Пистолет они сбросили один — это точно. Патроны не успели, причем патроны оказались у всех почти, значит, и оружие было. Три ящика бутылок с горючей смесью. Холодное оружие, цепи велосипедные, баллончики с паралитическим газом — джентльменский набор борца за независимость, короче, можешь так и написать.

— Так и напишем. Рощин подъедет утром, сделает материал и для нас, и для «Советской Латвии».

— Хорошо. Так, что у нас еще… привязать их к нападению на Дом «печали» пока не удалось. Но там много другого еще оказалось. Хотя ничего, в сущности, нового. Потому-то я и не пойму, чего ради за них так рьяно все заступаться стали — от правительства до московских генералов.

— Даже так?

— Даже так. Давят, суки, как будто у боевиков штаб в Кремле, а не в Старой Риге. У Чеса уже уши от телефонной трубки опухли — натер, говорит.

— Кстати, на видео эти орлы обкакавшиеся признались, что работают за деньги. Жаловались, что если в первое время на баррикадах давали талоны в дорогие кафе за счет Совмина и хорошую водку или даже коньяк доставляли, то теперь только бутербродами кормят и вместо водки спирт разведенный, а то и вовсе паленый привозят. Но про серьезные вещи молчат, скорее всего и не в курсе просто. Радиопозывные и коды сдали. Конкретная задача — следить за передвижениями советского военного начальства, лидеров партии и Интерфронта, кто попадется, короче. И быть на связи и подхвате — вот и все. У них таких рафиков по Риге десяток примерно постоянно циркулирует, между прочим.

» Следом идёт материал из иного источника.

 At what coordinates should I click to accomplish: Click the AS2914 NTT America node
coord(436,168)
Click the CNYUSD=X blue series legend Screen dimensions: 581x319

— Так если ты все знаешь, да еще лучше меня, что я тут время трачу?! — возмутился Толян.

— Я знаю только до этого момента. А про «потом» я ничего не знаю — как все с МВД реально закрутилось, и со стрельбой… Я как раз домой поехал.

— Ну ладно. В общем, вчера весь день наезжали на нашу прокуратуру и на нас, грозились санкциями, какими на хер санкциями?! А потом сменили тактику. Пошли анонимные звонки на базу с угрозами — вырежем семьи омоновцев. Адреса наши называли домашние, имена жен и детей… У Чука все записано с Феликсом, можешь потом послушать. Только через Чехова, пусть он команду даст. они без него все равно никого в техническую группу не подпустят. — Иванов только кивнул, подпер лицо руками и так и слушал дальше с закрытыми глазами, запоминая, делая по ходу какие-то заметки «на подкорке» и так же точно, как Толян, сопротивлялся навалившейся снова дремоте — тепло и уютно стало в кубрике, так уютно горел ночничок, таким спокойным был голос Мурашова, словно о рыбалке рассказывает старому другу. В коридоре тем временем началась опять какая-то жизнь — кто-то топал туда-сюда, открывались и закрывались двери кубриков, потом зарычал вдруг двигатель БТРа и слышно было, как он переехал на другое место. Но, пока их самих не трогали, можно было договорить.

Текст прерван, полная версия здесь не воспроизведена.